発見

2011 5月6 日

人間に一対一で向かい合い絵を描く。この企画は自分にとって大きいものだと感じている。

ただ作品を作って発表する、ということに自分としてはなにか足らないものを感じていた。もちろんそのことで大きなものを得る人もいるのだが、自分にとってはなにかが足らなかった。社会と関わるということ。だから社会的なテーマを引っ張ってモチベーションにしてみたが、やはり美術と言う枠のなかでしか見られない。(テーマの集団も人間の集団は社会そのものである意味がある)「ガソリン」では出資者を募って制作費を捻出することを試みた。これはマーケットに表現が過度の制約を受けているから、金の流れを変えて表現の自由を確保しようと考えた。幸い多くの出資者を得られたが、チームを維持する思想に隔たりがあった。今回はもうそういったことすら排除して、直接観客とやりとりをしてお金も展示も含めて一対一でやる。これも金の流れ方を変えることでは同じだが、対象が明快で表現を観客と発見してゆくという深さがある。さらにそれは社会や個人、人間に接近したものだと考えている。余計なものを介在させないことで純粋な人間同士のぶつかりあいを見たい。社会に関わりさらに社会的制約を排除した生身の関係に至る。そこにほんとうの社会があるかもしれない。似顔絵ではなく、その人の人生そのものを含めて描こう。そう考えている。

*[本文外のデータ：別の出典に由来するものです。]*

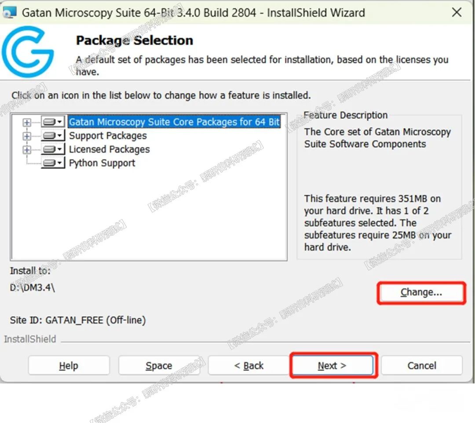Select Gatan Microscopy Suite Core Packages item
The height and width of the screenshot is (423, 475).
(174, 122)
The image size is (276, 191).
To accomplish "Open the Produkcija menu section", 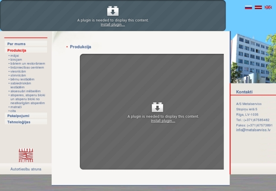I will 17,50.
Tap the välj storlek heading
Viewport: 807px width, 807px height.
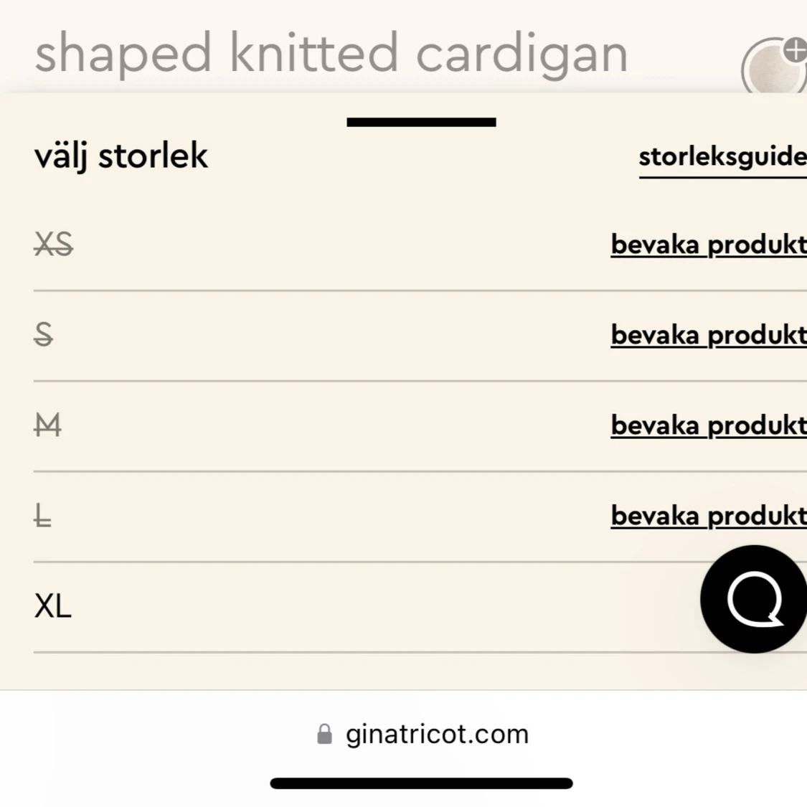(x=121, y=156)
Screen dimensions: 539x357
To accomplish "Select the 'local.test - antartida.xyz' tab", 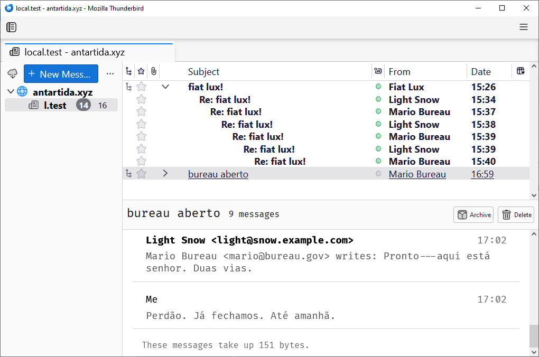I will tap(74, 52).
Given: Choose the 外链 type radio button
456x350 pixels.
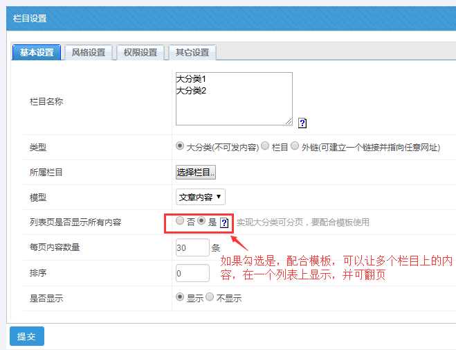Looking at the screenshot, I should (x=295, y=146).
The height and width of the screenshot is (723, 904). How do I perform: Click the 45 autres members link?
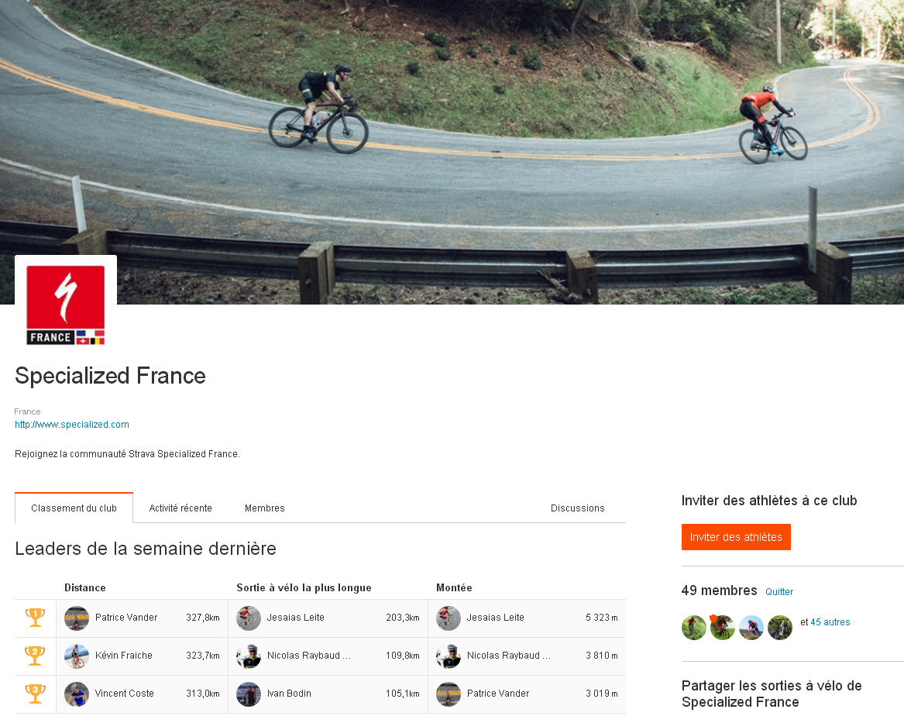[830, 622]
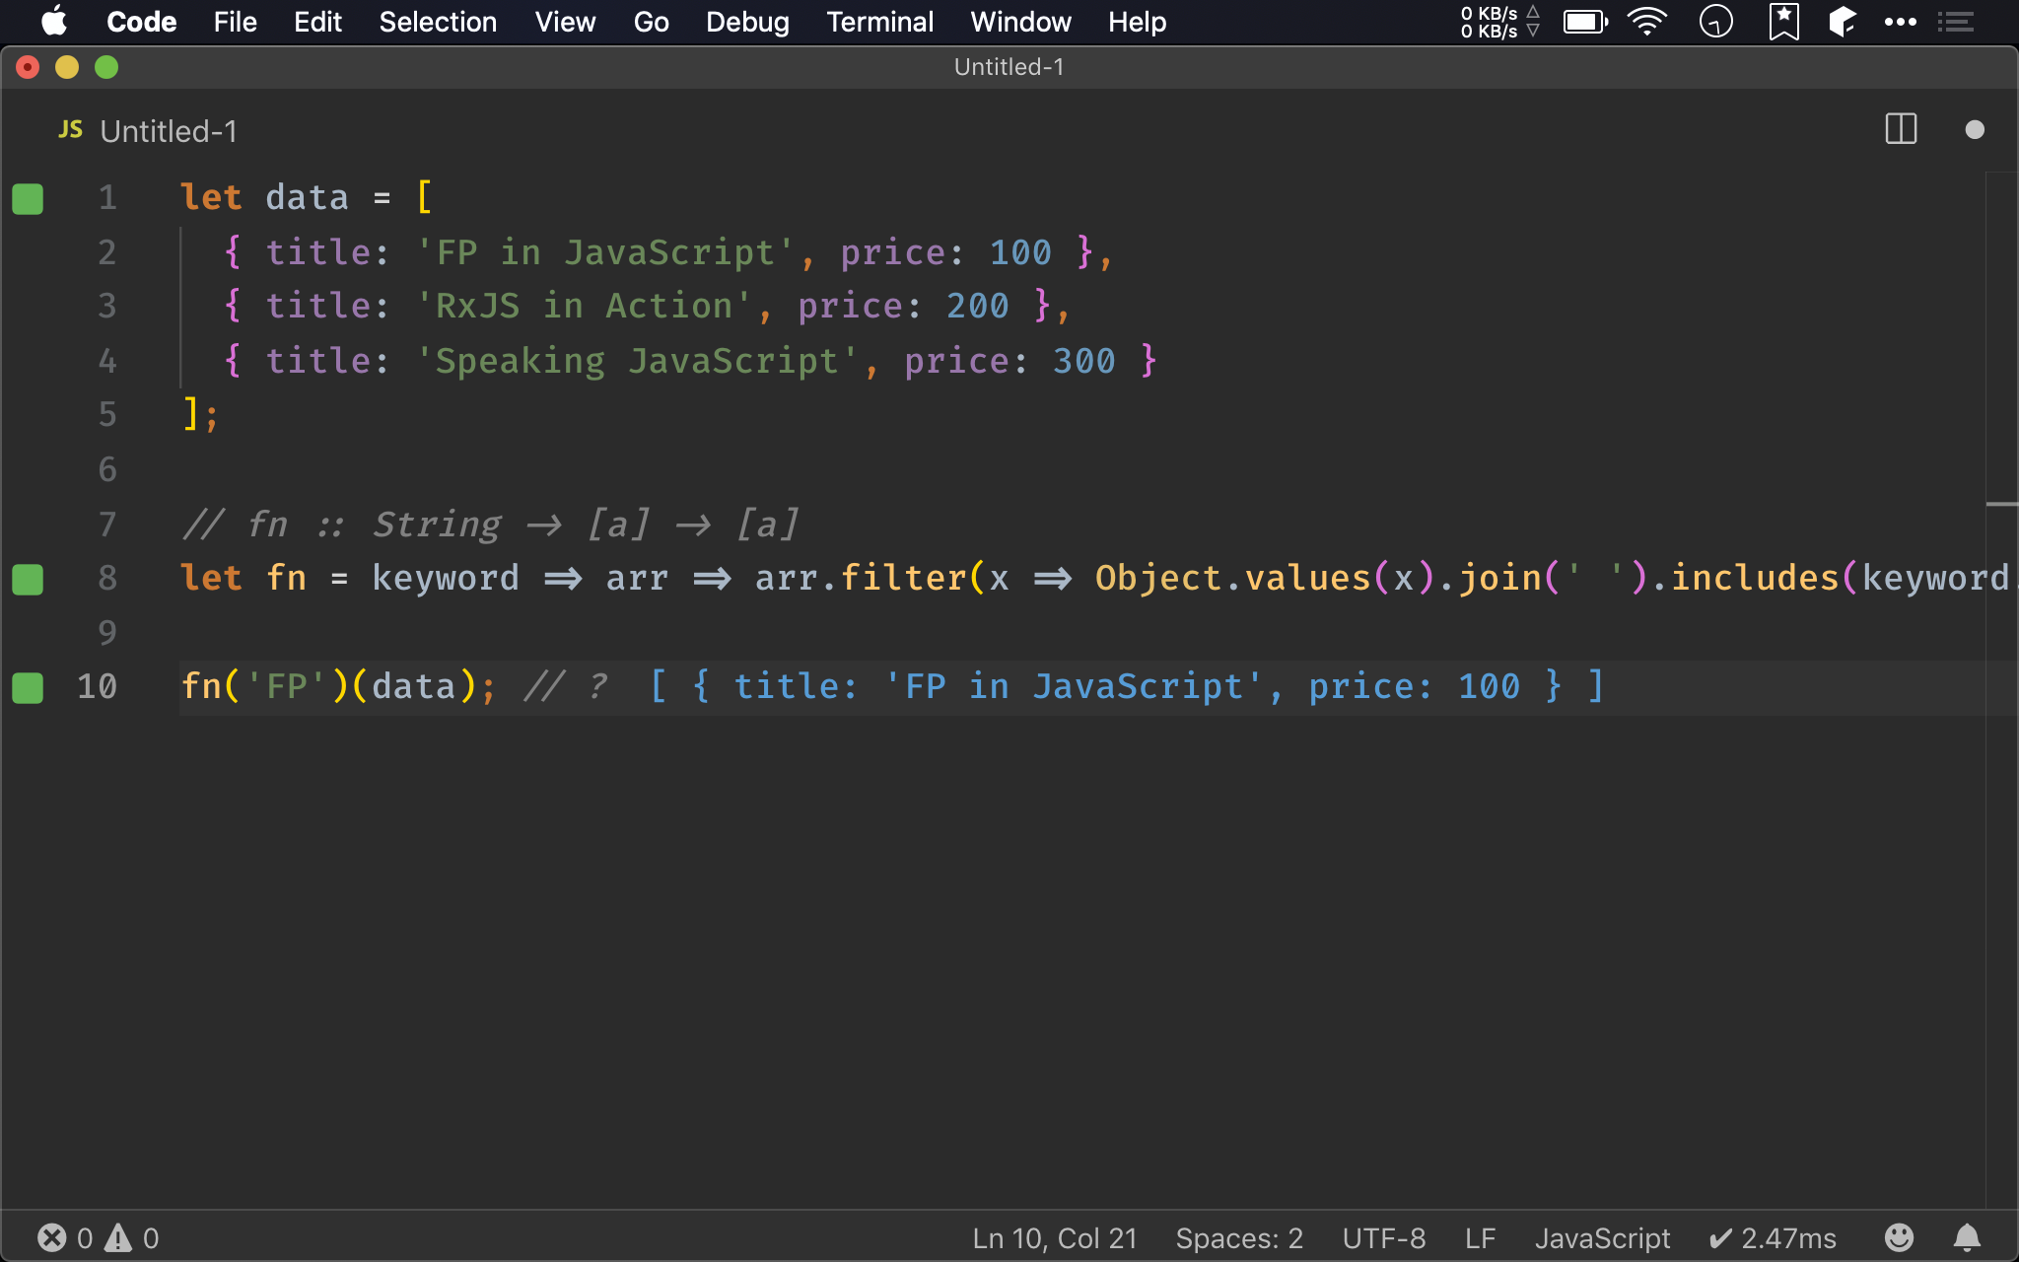Click the WiFi signal icon
Image resolution: width=2019 pixels, height=1262 pixels.
click(x=1649, y=22)
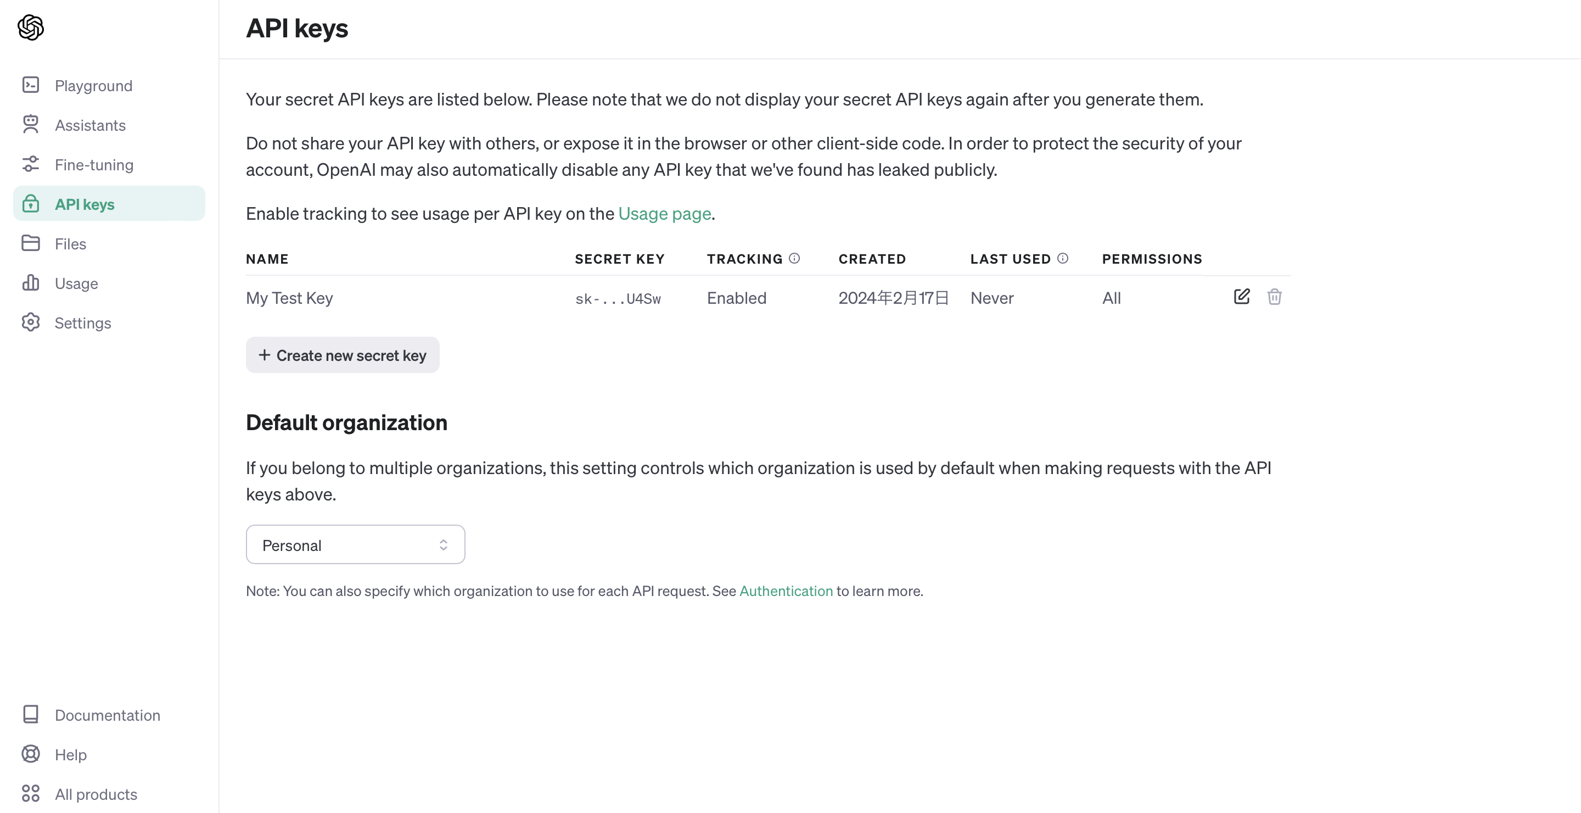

先日の菊崎さんの作品を描いて身内の方から質問があった。いろんなひとを描いてやはり人生を知ってから描くのと知らないでは違いますか。「違います」いろいろ聞いて最初の印象と違ってたということはありますか。「いまのところないです。直感で最初にわかってることが大きいです。聞けばなるほど、あの感覚はこういうことか、と納得することが多いです。そのひとの人生はすでに表に現れています。それがわからないのはこっちの感性が鈍いだけです」そう応えた。しかしこれからそうでもない人も出るだろう。いまのところそういった方は最初から断られているようだ。そのうちそうでもなくなるかもしれないし、そこも大きな経験になるだろうし発見があるだろう。